In Paris zeigt eine Ausstellung historische Gepäckstücke aus der Manufaktur Louis Vuitton. Eine Gelegenheit für ein paar unbeschwerte Gedanken über das Reisen an sich.

Gerade wurde in New York City eine Großrazzia gegen das sogenannte organisierte Verbrechen durchgeführt. Die vom FBI koordinierte Aktion fand interessanterweise bei Tageslicht (und nicht etwa wie aus einschlägigen Filmen vertraut: bei Nacht und Nebel) statt, dennoch gingen den Beamten 127 ins Netz, die einem der Straffälligkeit verdächtigen Tagwerk nachzugehen schienen. Dass es so etwas überhaupt noch gibt! Organisiertes Verbrechen, mafiöse Familien sogenannter Gangster mit dicken Bäuchen und fetten Wummen, die auf kuriose Namen hören wie just von der New Yorker Polizei aktenkundig gemacht: "Fat Dennis", "Jack The Whack" oder schlicht "Kasey Crown".

Louis Vuitton Reisegepäck: Wo sind all die Koffer hin? Louis Vuitton Reisegepäck: Wo sind all die Koffer hin?

Im besten Museum der Stadt Paris wiederum - es handelt sich natürlich zugleich um das unbekannteste, das in zwei benachbarten Stadthäusern untergebrachte Musée Carnavalet in der Rue de Sévigné No 23 - gibt es noch bis zum 27. Februar eine Ausstellung historischer Koffer von Louis Vuitton zu sehen.

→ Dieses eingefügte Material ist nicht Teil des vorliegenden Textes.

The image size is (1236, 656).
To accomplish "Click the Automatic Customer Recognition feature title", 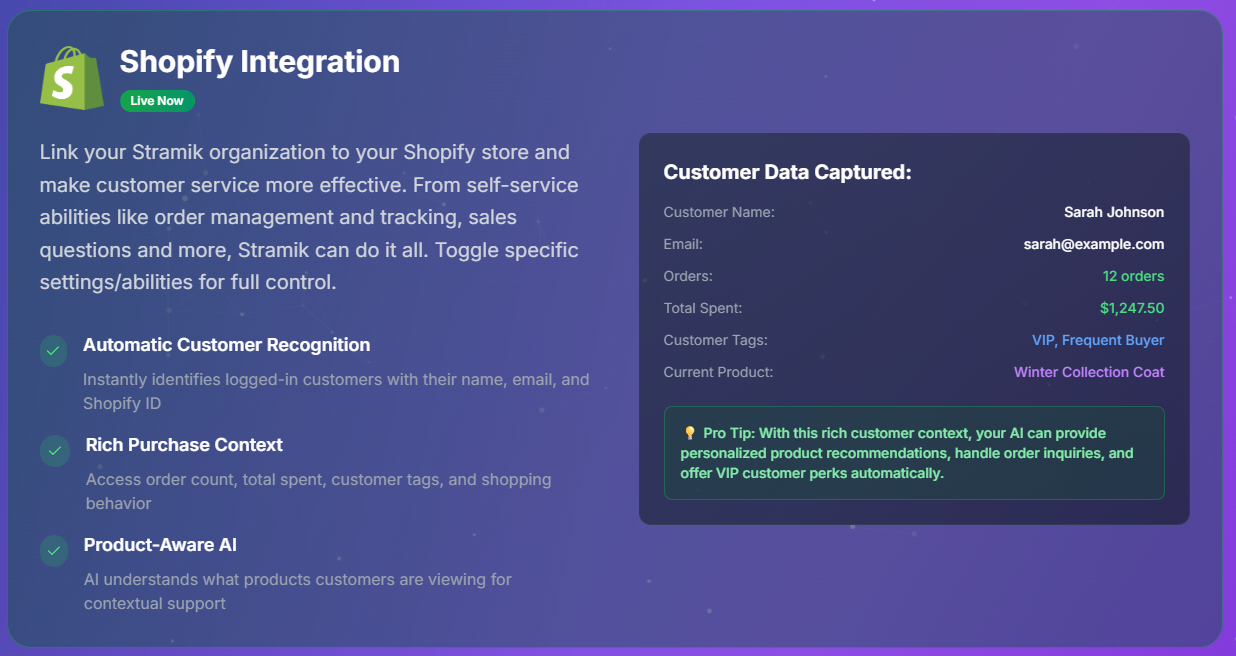I will 226,345.
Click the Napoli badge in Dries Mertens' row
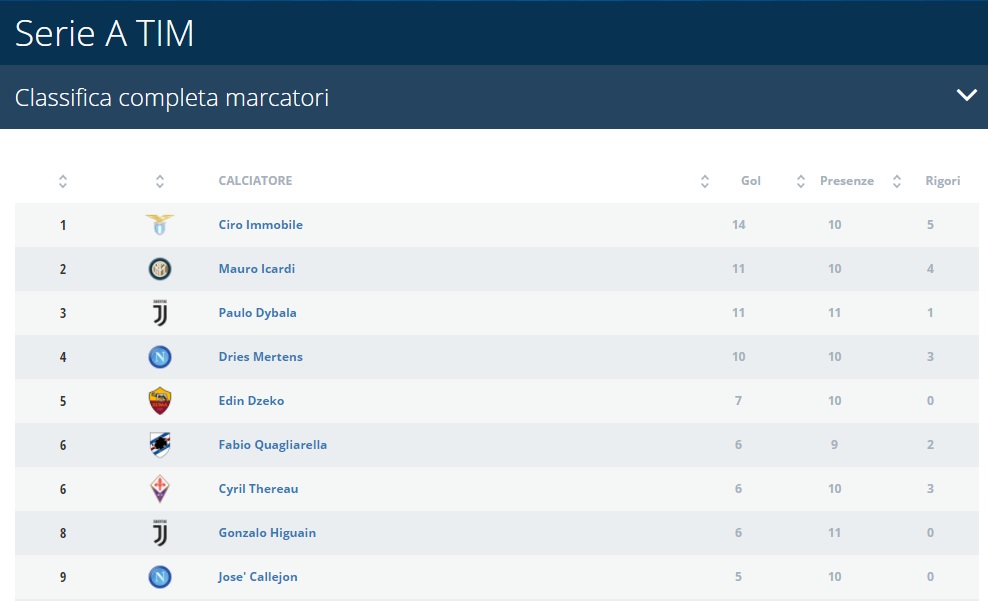The width and height of the screenshot is (988, 601). pyautogui.click(x=160, y=357)
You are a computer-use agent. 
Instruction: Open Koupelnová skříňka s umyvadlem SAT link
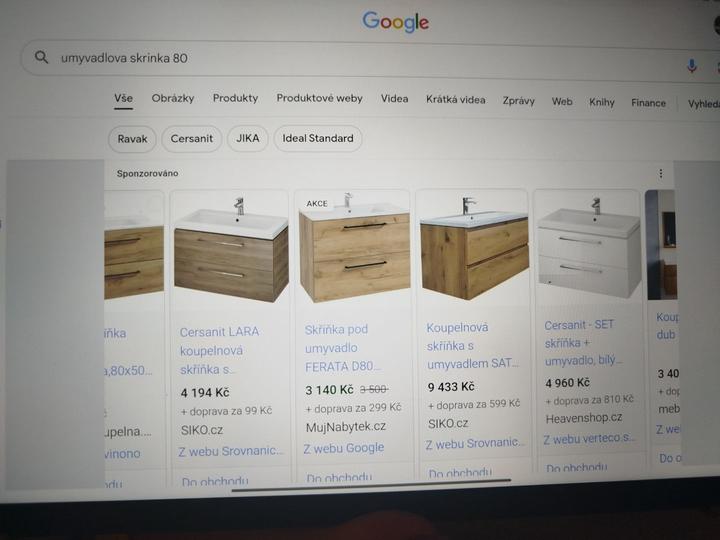click(x=472, y=345)
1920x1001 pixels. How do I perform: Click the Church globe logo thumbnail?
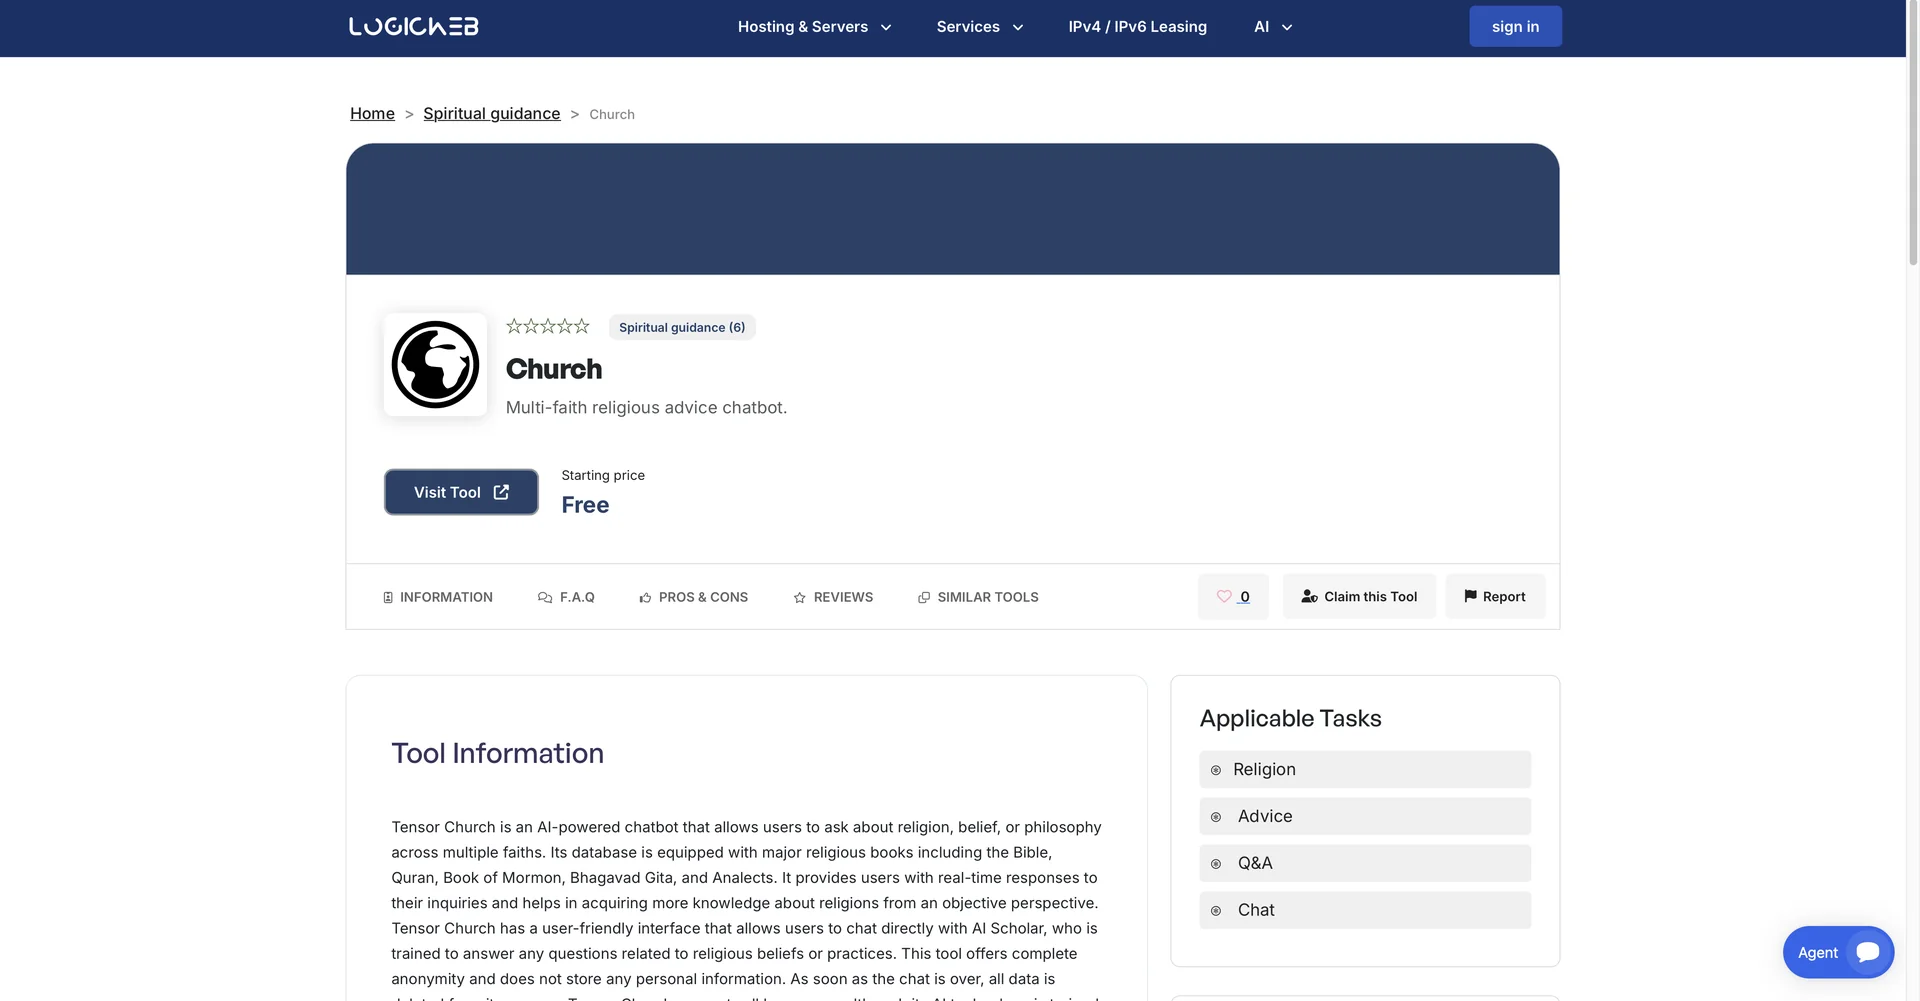click(x=435, y=365)

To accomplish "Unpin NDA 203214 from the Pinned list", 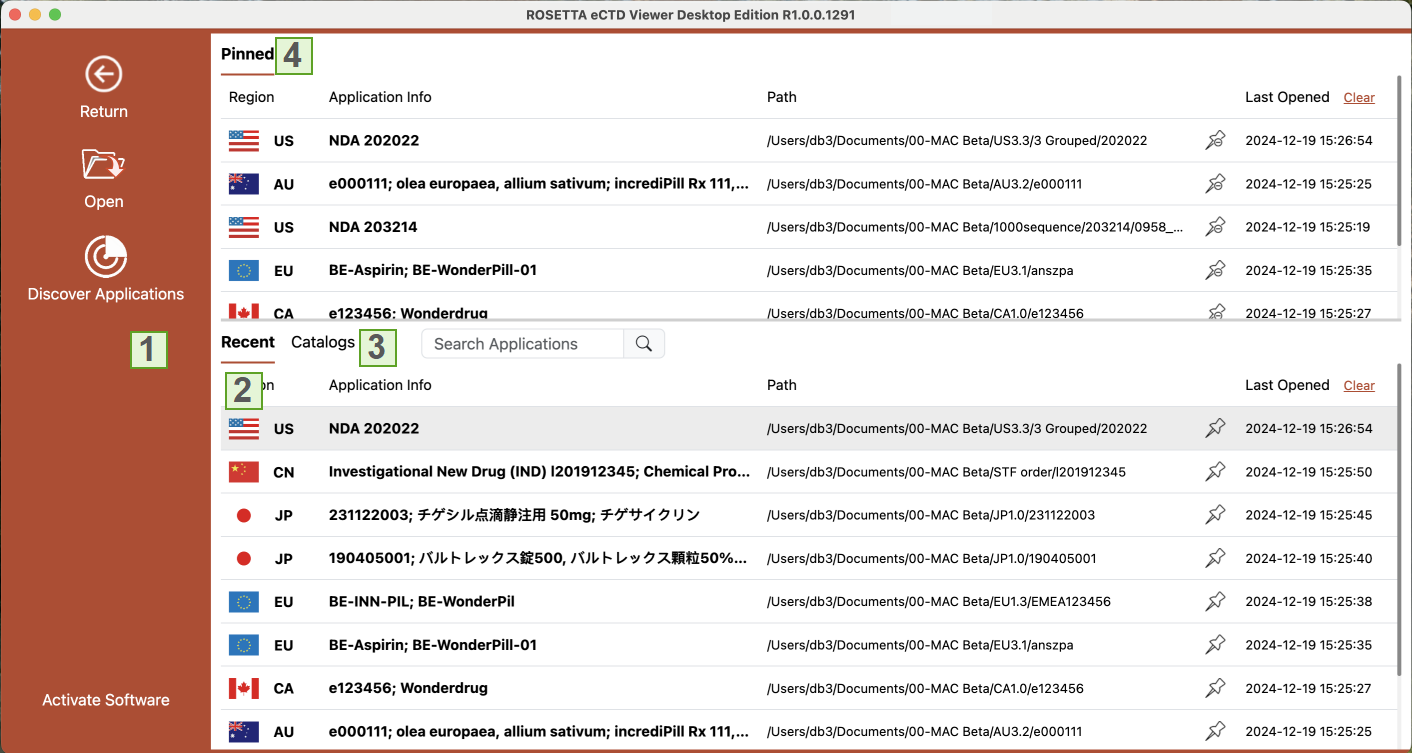I will pyautogui.click(x=1215, y=227).
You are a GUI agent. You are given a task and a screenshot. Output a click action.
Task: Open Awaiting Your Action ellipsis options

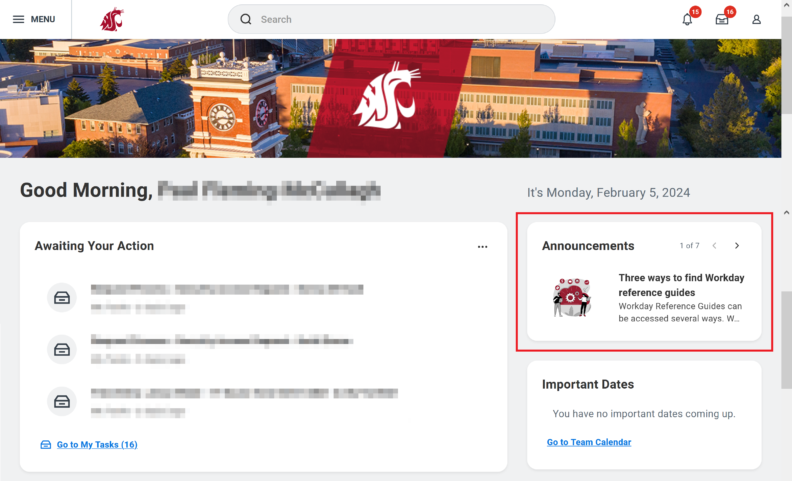point(482,246)
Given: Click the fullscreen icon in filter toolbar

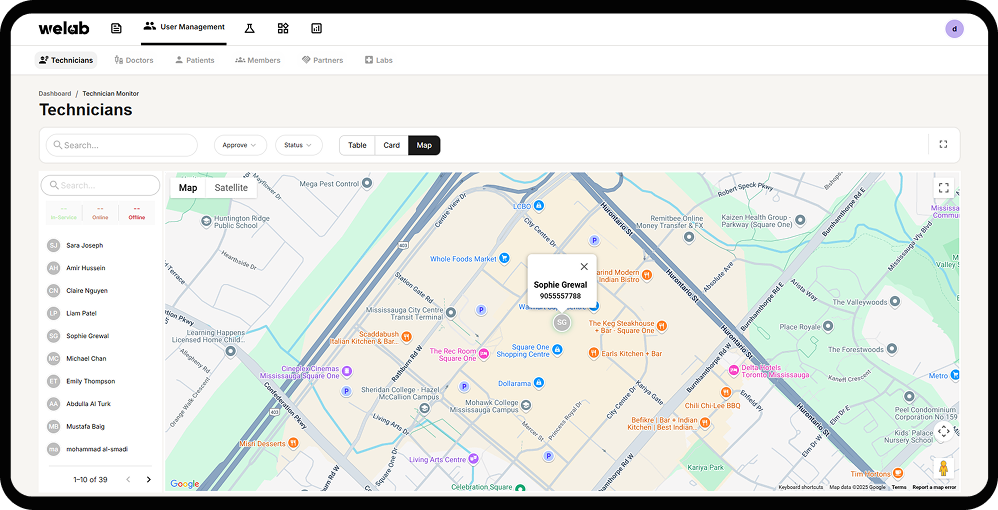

Das stellt man sich aus der Ferne, in einer Zelle in Brooklyn, in einem Penthouse in Düsseldorf, auf Anhieb zu Recht etwas dröge vor - ein Haufen alter Koffer eben - doch halt: Nimmt man die Reise nach Paris erst auf sich, kann man im Musée Carnavalet einen beinahe schon kriminell amüsanten Nachmittag verbringen.

Ein Geigenkoffer wird übrigens nicht ausgestellt. Und somit ist das Hintertreppige des organisierten Verbrechens unwiderruflich bewiesen - selbst wenn es immer wieder Filme zum Thema gab, die jenes Milieu als ein glamouröses erträumten. Doch ein Gangster mit Stil, er hätte zu jeder Zeit einen Geigenkoffer für seine Maschinenpistole bei Louis Vuitton bestellt.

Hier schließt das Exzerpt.